What the exercise asks
Could you print the full listing again, exactly as written?

Data extract
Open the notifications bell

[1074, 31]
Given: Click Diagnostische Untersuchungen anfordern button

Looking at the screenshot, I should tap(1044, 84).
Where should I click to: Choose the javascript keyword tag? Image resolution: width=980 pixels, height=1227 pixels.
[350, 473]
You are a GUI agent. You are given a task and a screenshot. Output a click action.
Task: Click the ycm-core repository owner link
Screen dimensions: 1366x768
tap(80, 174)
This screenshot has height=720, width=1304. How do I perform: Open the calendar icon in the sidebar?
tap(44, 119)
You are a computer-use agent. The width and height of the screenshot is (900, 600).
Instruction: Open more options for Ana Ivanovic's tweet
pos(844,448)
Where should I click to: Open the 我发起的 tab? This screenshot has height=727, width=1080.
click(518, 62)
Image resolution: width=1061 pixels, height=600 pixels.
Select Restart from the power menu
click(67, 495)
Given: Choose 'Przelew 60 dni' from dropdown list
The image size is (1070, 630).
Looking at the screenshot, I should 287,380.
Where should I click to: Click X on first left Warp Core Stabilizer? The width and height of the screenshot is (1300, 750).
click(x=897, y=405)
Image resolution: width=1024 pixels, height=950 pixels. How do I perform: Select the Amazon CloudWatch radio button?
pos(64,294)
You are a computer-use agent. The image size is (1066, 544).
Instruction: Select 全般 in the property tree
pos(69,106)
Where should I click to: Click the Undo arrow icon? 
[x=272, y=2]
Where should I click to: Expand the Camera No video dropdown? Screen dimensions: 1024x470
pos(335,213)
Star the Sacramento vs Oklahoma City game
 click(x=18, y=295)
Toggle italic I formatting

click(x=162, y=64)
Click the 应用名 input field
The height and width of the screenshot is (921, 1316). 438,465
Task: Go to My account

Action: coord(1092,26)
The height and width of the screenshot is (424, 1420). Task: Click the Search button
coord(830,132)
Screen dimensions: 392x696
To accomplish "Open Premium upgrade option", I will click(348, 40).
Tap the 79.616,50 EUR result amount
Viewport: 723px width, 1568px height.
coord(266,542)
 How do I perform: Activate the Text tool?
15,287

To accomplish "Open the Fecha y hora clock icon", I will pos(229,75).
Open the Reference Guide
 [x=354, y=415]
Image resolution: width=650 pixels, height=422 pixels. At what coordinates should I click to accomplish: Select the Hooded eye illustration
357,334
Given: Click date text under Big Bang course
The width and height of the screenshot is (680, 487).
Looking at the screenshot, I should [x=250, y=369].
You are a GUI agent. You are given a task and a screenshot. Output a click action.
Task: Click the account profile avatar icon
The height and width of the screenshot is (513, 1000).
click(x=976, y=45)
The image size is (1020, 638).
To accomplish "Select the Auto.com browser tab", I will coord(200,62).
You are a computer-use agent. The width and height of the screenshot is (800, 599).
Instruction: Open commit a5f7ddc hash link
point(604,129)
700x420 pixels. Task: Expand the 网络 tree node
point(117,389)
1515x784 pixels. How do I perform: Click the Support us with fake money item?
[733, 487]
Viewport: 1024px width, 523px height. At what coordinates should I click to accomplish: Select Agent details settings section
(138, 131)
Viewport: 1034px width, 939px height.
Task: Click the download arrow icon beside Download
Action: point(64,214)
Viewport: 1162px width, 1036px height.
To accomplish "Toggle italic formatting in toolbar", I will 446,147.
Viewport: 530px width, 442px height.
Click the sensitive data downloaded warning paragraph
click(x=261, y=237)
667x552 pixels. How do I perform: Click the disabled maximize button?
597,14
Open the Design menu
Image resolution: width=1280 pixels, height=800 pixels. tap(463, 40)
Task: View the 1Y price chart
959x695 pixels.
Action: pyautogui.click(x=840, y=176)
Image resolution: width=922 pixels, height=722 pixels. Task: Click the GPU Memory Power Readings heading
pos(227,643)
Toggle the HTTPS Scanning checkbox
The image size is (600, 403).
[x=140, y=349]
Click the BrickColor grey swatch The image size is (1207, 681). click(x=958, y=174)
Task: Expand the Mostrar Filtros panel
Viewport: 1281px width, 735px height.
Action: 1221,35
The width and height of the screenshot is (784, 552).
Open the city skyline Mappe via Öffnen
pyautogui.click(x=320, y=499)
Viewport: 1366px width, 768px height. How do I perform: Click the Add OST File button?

Expected output
Open the notifications bell

[1074, 31]
Given: Click Diagnostische Untersuchungen anfordern button

Looking at the screenshot, I should tap(1044, 84).
Where should I click to: Choose the javascript keyword tag? Image resolution: width=980 pixels, height=1227 pixels.
[350, 473]
You are a GUI agent. You are given a task and a screenshot. Output a click action.
Task: Click the ycm-core repository owner link
Screen dimensions: 1366x768
tap(80, 174)
This screenshot has height=720, width=1304. How do I perform: Open the calendar icon in the sidebar?
tap(44, 119)
You are a computer-use agent. The width and height of the screenshot is (900, 600).
Instruction: Open more options for Ana Ivanovic's tweet
pos(844,448)
Where should I click to: Open the 我发起的 tab? This screenshot has height=727, width=1080.
click(518, 62)
Image resolution: width=1061 pixels, height=600 pixels.
Select Restart from the power menu
click(67, 495)
Given: Choose 'Przelew 60 dni' from dropdown list
The image size is (1070, 630).
Looking at the screenshot, I should 287,380.
Where should I click to: Click X on first left Warp Core Stabilizer? The width and height of the screenshot is (1300, 750).
click(x=897, y=405)
Image resolution: width=1024 pixels, height=950 pixels. How do I perform: Select the Amazon CloudWatch radio button?
pos(64,294)
You are a computer-use agent. The image size is (1066, 544).
Instruction: Select 全般 in the property tree
pos(69,106)
Where should I click to: Click the Undo arrow icon? 
[x=272, y=2]
Where should I click to: Expand the Camera No video dropdown? Screen dimensions: 1024x470
pos(335,213)
Star the Sacramento vs Oklahoma City game
 click(x=18, y=295)
Toggle italic I formatting

click(x=162, y=64)
Click the 应用名 input field
The height and width of the screenshot is (921, 1316). 438,465
Task: Go to My account

Action: coord(1092,26)
The height and width of the screenshot is (424, 1420). Task: Click the Search button
coord(830,132)
Screen dimensions: 392x696
To accomplish "Open Premium upgrade option", I will click(348, 40).
Tap the 79.616,50 EUR result amount
Viewport: 723px width, 1568px height.
coord(266,542)
 How do I perform: Activate the Text tool?
15,287

To accomplish "Open the Fecha y hora clock icon", I will pos(229,75).
Open the Reference Guide
 [x=354, y=415]
Image resolution: width=650 pixels, height=422 pixels. At what coordinates should I click to accomplish: Select the Hooded eye illustration
357,334
Given: Click date text under Big Bang course
The width and height of the screenshot is (680, 487).
Looking at the screenshot, I should [x=250, y=369].
You are a GUI agent. You are given a task and a screenshot. Output a click action.
Task: Click the account profile avatar icon
The height and width of the screenshot is (513, 1000).
click(x=976, y=45)
The image size is (1020, 638).
To accomplish "Select the Auto.com browser tab", I will coord(200,62).
You are a computer-use agent. The width and height of the screenshot is (800, 599).
Instruction: Open commit a5f7ddc hash link
point(604,129)
700x420 pixels. Task: Expand the 网络 tree node
point(117,389)
1515x784 pixels. How do I perform: Click the Support us with fake money item?
[733, 487]
Viewport: 1024px width, 523px height. At what coordinates should I click to accomplish: Select Agent details settings section
(138, 131)
Viewport: 1034px width, 939px height.
Task: Click the download arrow icon beside Download
Action: point(64,214)
Viewport: 1162px width, 1036px height.
To accomplish "Toggle italic formatting in toolbar", I will 446,147.
Viewport: 530px width, 442px height.
Click the sensitive data downloaded warning paragraph
click(x=261, y=237)
667x552 pixels. How do I perform: Click the disabled maximize button?
597,14
Open the Design menu
Image resolution: width=1280 pixels, height=800 pixels. tap(463, 40)
Task: View the 1Y price chart
959x695 pixels.
Action: pyautogui.click(x=840, y=176)
Image resolution: width=922 pixels, height=722 pixels. Task: Click the GPU Memory Power Readings heading
pos(227,643)
Toggle the HTTPS Scanning checkbox
The image size is (600, 403).
[x=140, y=349]
Click the BrickColor grey swatch The image size is (1207, 681). click(x=958, y=174)
Task: Expand the Mostrar Filtros panel
Viewport: 1281px width, 735px height.
Action: 1221,35
The width and height of the screenshot is (784, 552).
Open the city skyline Mappe via Öffnen
pyautogui.click(x=320, y=499)
Viewport: 1366px width, 768px height. How do I perform: Click the Add OST File button?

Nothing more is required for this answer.